アウトドアやスキー、ゴルフなど広い範囲で行われるレジャーでもデジタル小電力コミュニティ無線は活用できます。とくにゴルフでは、周囲に障害物が少ないことから5km以上の通信が可能な場合もあります。そのため、急な天気の変化や事故が起きた際でも広範囲での連絡が可能です。

アウトドアでも有効利用が可能で、キャンプ地から遠く離れた場所にいる相手との連絡手段として活用できます。このようにレジャーでもデジタル小電力コミュニティ無線があれば、万が一の事態が発生した際もスピーディーに連絡をとることができます。

利用シーン4:鳥獣駆除・猟友会

山の中での鳥獣駆除や猟友会において、無線機の使用は仲間との連携に欠かせないものです。携帯電話の場合、山の中では電波が届きにくいほか一対一での連絡となってしまうなどのデメリットがあります。そのため、無線機を使用することで複数人と連絡をとれるようになり、効率的な鳥獣駆除が可能となります。
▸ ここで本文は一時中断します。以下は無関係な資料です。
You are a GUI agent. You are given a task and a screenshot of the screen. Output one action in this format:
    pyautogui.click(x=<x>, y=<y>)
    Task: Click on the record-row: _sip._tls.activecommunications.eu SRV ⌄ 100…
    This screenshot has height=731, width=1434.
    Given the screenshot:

デジタル小電力コミュニティ無線は免許や資格が必要ないため、購入してすぐに山間部での連絡手段として取り入れることが可能です。

利用シーン5:自動車販売業

カーディーラーなどの自動車販売業でも、デジタル小電力コミュニティ無線は活躍できます。お客様が気になった自動車を試乗する際、デジタル小電力コミュニティ無線を用意すれば、トラブルが発生した際も迅速な対応が可能です。
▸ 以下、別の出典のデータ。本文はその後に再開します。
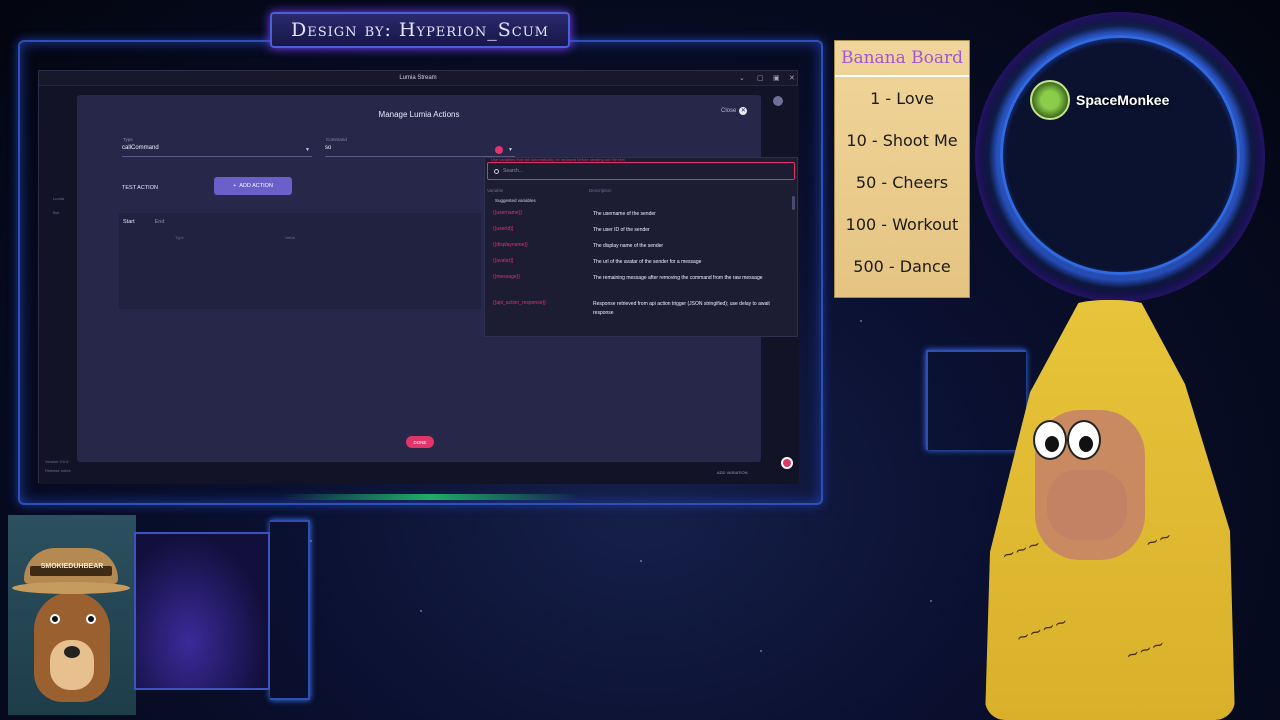 The image size is (1280, 720). What do you see at coordinates (504, 229) in the screenshot?
I see `variable-name: {{userId}}` at bounding box center [504, 229].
スマートフォンなどの携帯電話でも対応できますが、通話に手間がかかってしまうといったデメリットがあります。また、一斉通知された場合にタイムラグが発生し、対応に遅れが生じる事態にもなりかねません。そのため、通信距離が広範囲に及ばない場合は、デジタル小電力コミュニティ無線が適しています。

利用シーン6:各種サービス業

飲食店やアパレルショップ、ホテルなどのサービス業にてデジタル小電力コミュニティ無線を活用すると業務効率化などにつなげられます。サービス業に取り入れれば、スタッフ同士でスムーズに伝達できるようになり、お客様に迅速なサービスの提供が実現できます。
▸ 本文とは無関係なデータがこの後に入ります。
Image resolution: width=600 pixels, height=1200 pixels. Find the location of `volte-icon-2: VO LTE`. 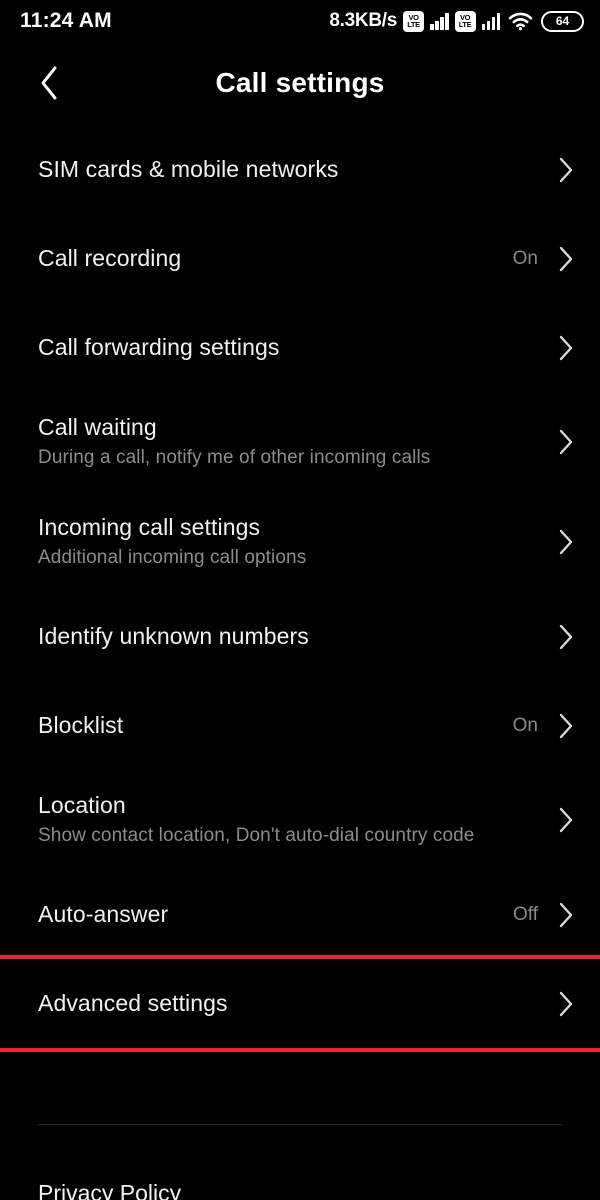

店内の規模が広い飲食店の場合、これまでは大勢のスタッフを配置しお客様に対してすぐに対応できる体制が必要でした。しかし、デジタル小電力コミュニティ無線を導入すれば必要な時のみスタッフを呼べるようになるため、人件費の削減にもつながります。

デジタル小電力コミュニティ無線の導入により、サービスの向上やコスト削減の効果が期待できます。

デジタル小電力コミュニティ無線の選び方

デジタル小電力コミュニティ無線は、ほかの無線機よりも比較的新しいタイプであるため、まだ種類は多くありません。しかし、それぞれの無線機によって特徴が異なるため、選び方を把握する必要があります。

まず、機種によってバッテリーの駆動時間が異なり、およそ11~14時間の差があります。バッテリーは充電式のタイプがほとんどのため、長時間の使用を想定している場合、駆動時間は重要なポイントです。

そのほか、周辺の音声を取り込めるホットマイク機能を搭載している機種もあり、相手の現在地を特定する機能を求めている方におすすめです。また、災害時に活用する場合はラジオ機能の有無も大事なポイントになるでしょう。

まとめ

デジタル小電力コミュニティ無線は、150MHz帯での通信を行うデジタル無線機で、高齢化が進んでいる日本において、簡単に利用できる通信手段として注目されています。免許不要で使用できるほか、GPS機能を搭載しているため、迷子や行方不明者、認知症の方の徘徊といった対策に有効です。

特定小電力トランシーバーと比較して約50倍もの送信出力を持っており、障害物がない場所では1~2kmほどの距離でも通信できる点が特徴です。災害時やイベント会場などで活躍できる機能を豊富に搭載しているので、手軽に連絡手段を取り入れたい方は、ぜひ導入を検討しましょう。